Screenshot grounding data:
□ □ □ □
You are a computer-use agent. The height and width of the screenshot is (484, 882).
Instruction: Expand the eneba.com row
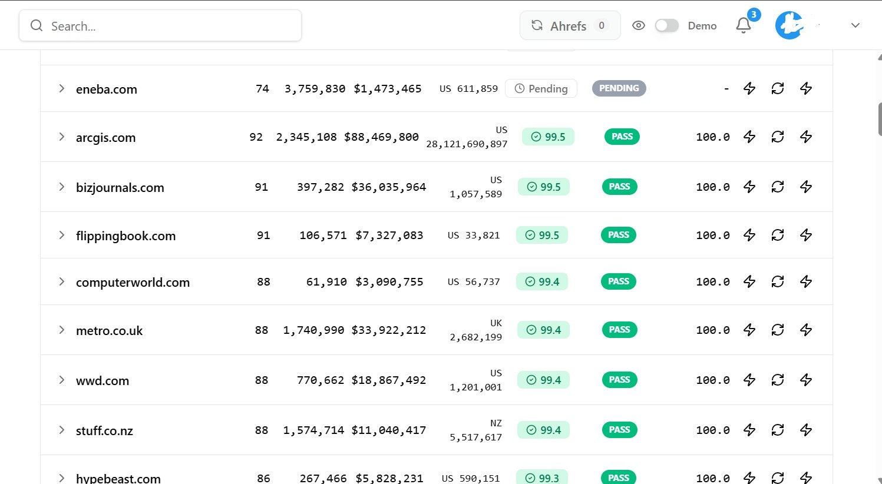tap(61, 88)
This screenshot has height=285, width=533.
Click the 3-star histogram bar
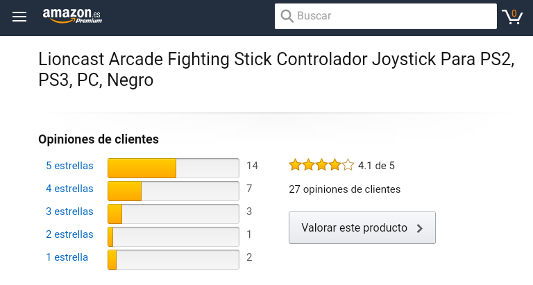(x=174, y=214)
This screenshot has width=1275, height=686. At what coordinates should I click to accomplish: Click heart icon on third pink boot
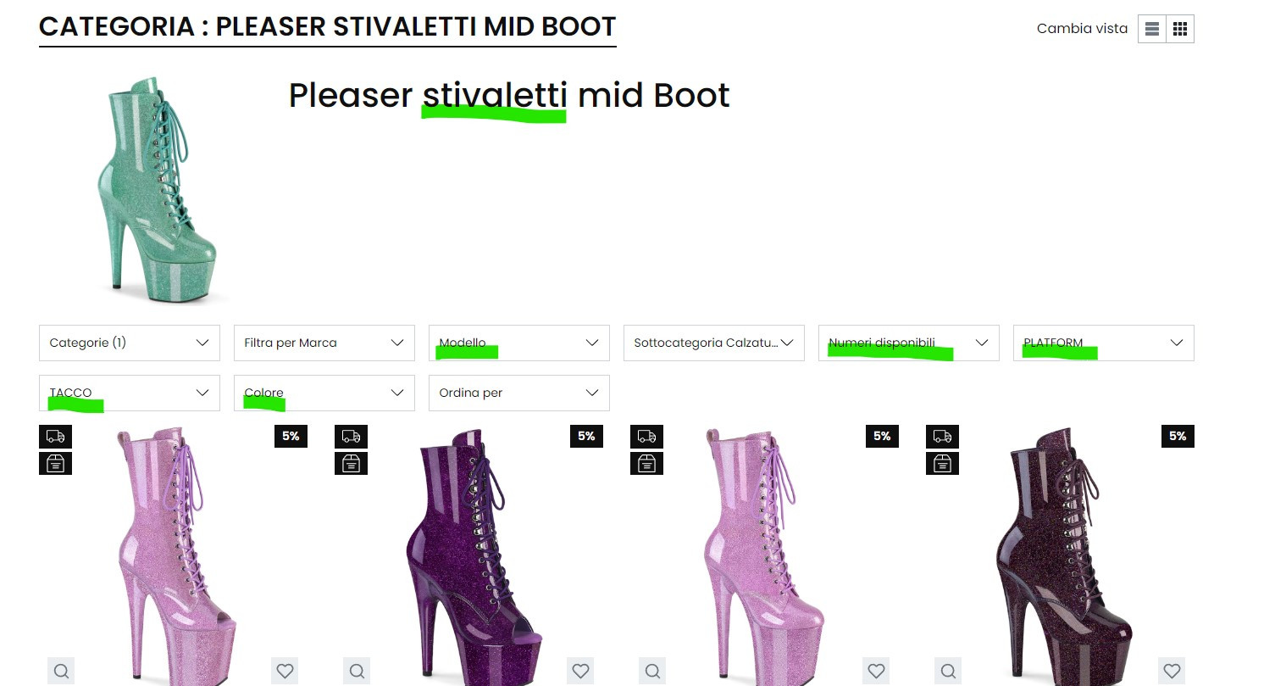[x=876, y=671]

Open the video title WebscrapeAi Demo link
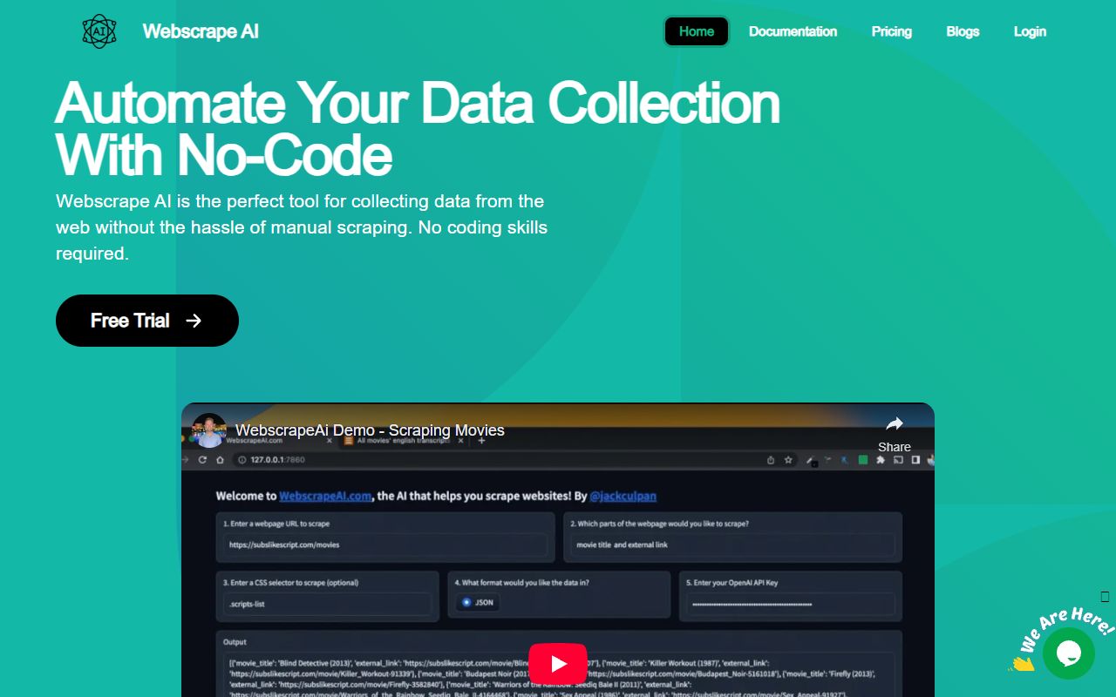tap(370, 430)
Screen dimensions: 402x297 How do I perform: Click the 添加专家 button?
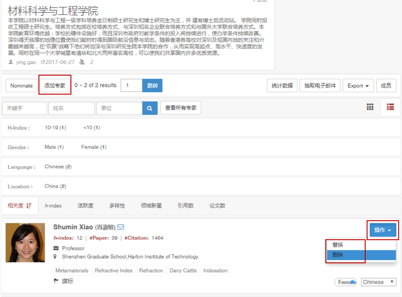coord(55,86)
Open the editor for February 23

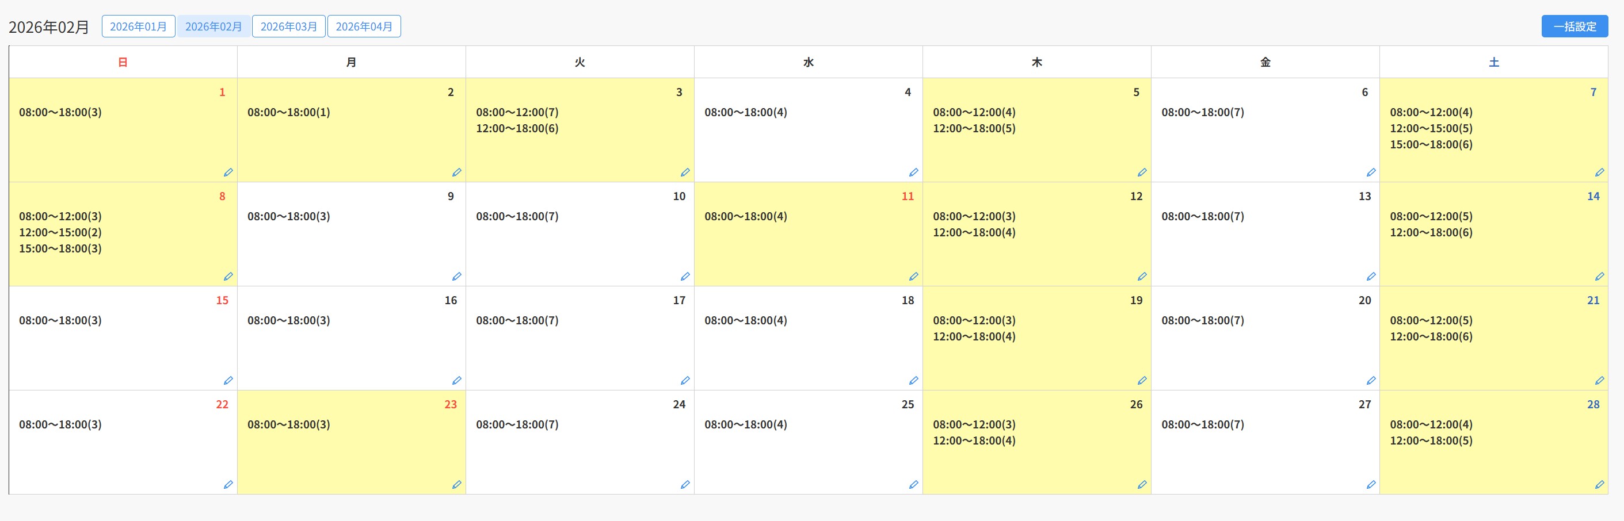(x=456, y=484)
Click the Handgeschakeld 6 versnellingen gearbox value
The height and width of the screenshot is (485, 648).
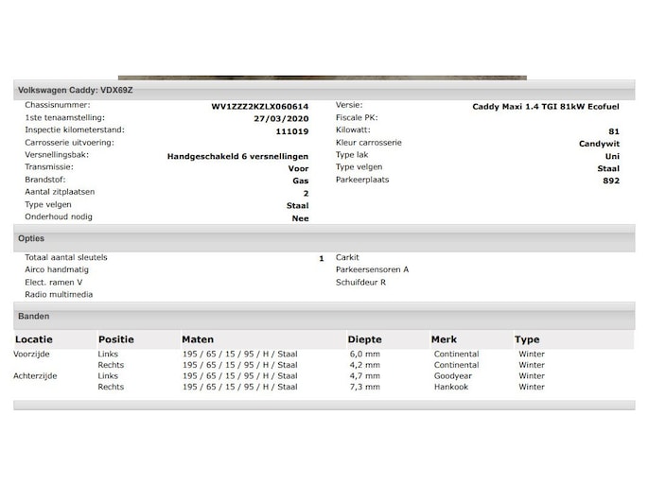237,155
□ □ □ □
▶ PROBLEM
Copy each entry exactly, with no pictures.

▶ TASK RESPONSE
You are a computer-use agent. The height and width of the screenshot is (484, 882).
Instruction: Expand the eneba.com row
tap(61, 88)
This screenshot has height=285, width=533.
Click the 3-star histogram bar
(x=174, y=214)
This screenshot has width=1275, height=686. At what coordinates should I click to accomplish: Click heart icon on third pink boot
[x=876, y=671]

Open the video title WebscrapeAi Demo link
tap(370, 430)
Screen dimensions: 402x297 How do I perform: Click the 添加专家 button?
coord(55,86)
Open the editor for February 23

(x=456, y=484)
Click the Handgeschakeld 6 versnellingen gearbox value
The height and width of the screenshot is (485, 648).
237,155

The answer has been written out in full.